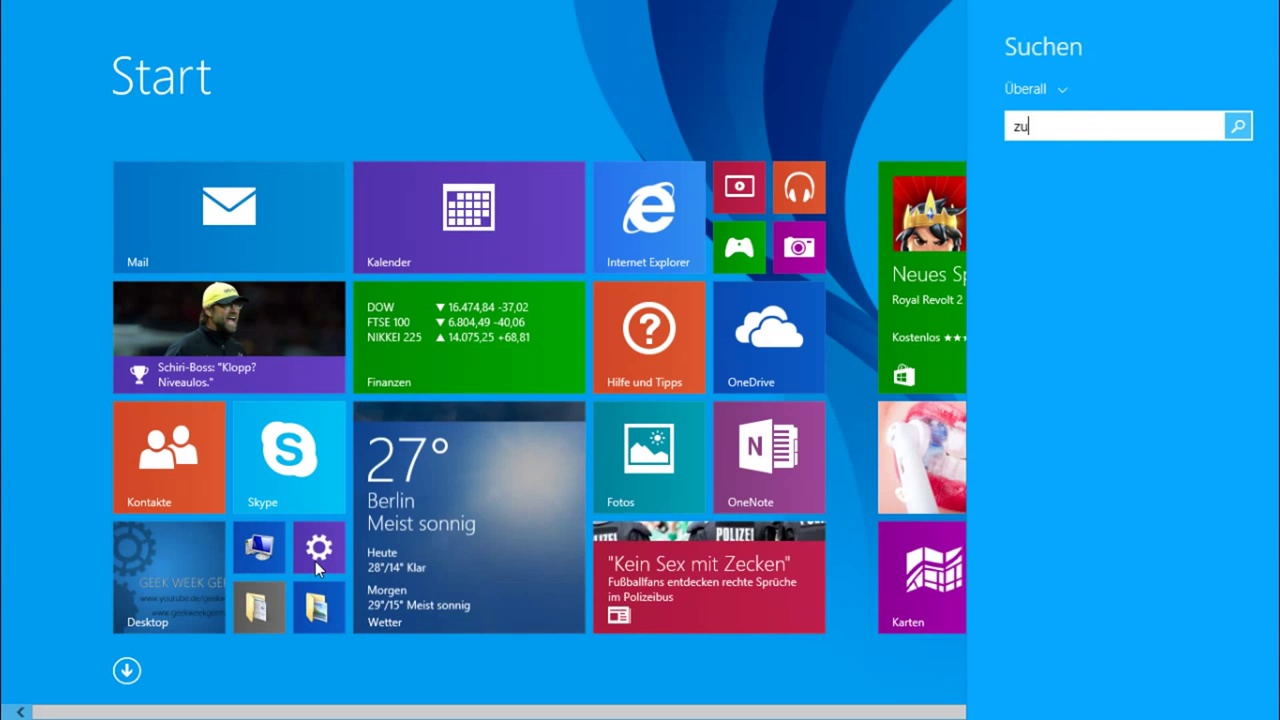Open the Berlin weather tile
1280x720 pixels.
tap(468, 517)
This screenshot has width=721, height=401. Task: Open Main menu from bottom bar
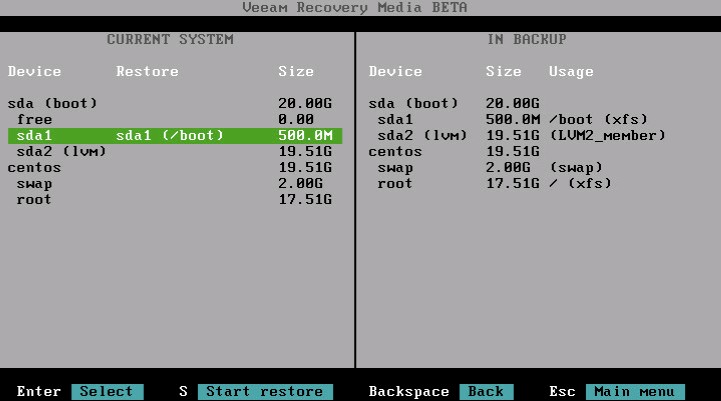[635, 391]
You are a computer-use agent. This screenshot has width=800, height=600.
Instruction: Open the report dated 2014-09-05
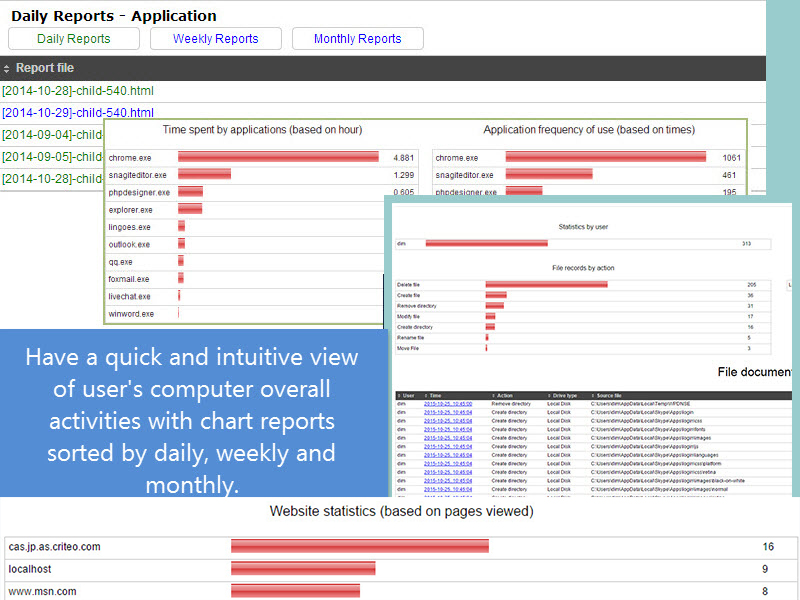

========================================================================

* [What the task asks] Only the lines from the one with "This screenshot has width=721, height=401." through the final line of the entries belong in the answer, set down exactly, with both ends included and no pictures.

* [Response box]
This screenshot has width=721, height=401. Task: Open Main menu from bottom bar
[635, 391]
You are a computer-use agent. This screenshot has width=800, height=600.
Instruction: Open the report dated 2014-09-05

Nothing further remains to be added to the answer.